She went into the garden, carrying the coffee, like a libation to the dawn; she could understand libations to the dawn. The rising of the sun must not have seemed inevitable on many a dark night. She went beyond the garden and further into the pines. She left behind her, in the wooden chalet, the four people she loved most in the world: Joseph, their daughter, her father, François – how could the one word, love, describe the nuances and the differences? Yet it served, she did not know how, to embrace tenderness, passion, respect, admiration, protectiveness, dependency, constancy.

There was the sea, calm on this morning of the Fête des Filets Bleus. The beaches were empty, the gulls held the rocks. Out there, when she narrowed her eyes, there were as always the small boats trailing the blue nets in the dark water. Soon enough the bands would arrive and the parade would begin, her heart would swell a little at the simple demonstration of continuity and victory over long voyages in unsafe waters, of the women looking out to sea, waiting for the homecoming, of the small community on this short strip of shore on the edge of the Atlantic celebrating its unity and survival.

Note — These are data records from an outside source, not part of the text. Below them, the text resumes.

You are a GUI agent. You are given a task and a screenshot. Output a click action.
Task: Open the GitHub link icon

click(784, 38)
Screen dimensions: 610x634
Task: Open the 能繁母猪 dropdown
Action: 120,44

Joseph would romanticise about that.

He would also romanticise about the sea which was now beginning to sparkle as the sun's face moved higher from the east. He could go into states of almost instant exhilaration where she could not follow. Either in his nature, from his birth, or from those fractured boyhood experiences there had grown a religious, even a mystical feeling about the vastness, the unknowability, the interconnectedness of life and what sustained it, what moved it, a feeling almost entirely foreign to Natasha. Sometimes she could dream herself into a luxurious self-hypnosis, looking at the stars, looking out at the sea, but she was never far away from a more powerful sense of being puzzled or, more often, an overwhelming impulse to find out how it all worked. She was content with that, content as now with the fact that this was the sea and the morning light on the sea was beautiful in her eyes though to the fishermen it would just be work, to others an obstacle to cross or, as used by Joseph when he swam out to the rocks like an otter, a facility to turn happiness into health. What was really out there she did not know
and such intimations as she had were no more than scattered showers on the fathomless indifference.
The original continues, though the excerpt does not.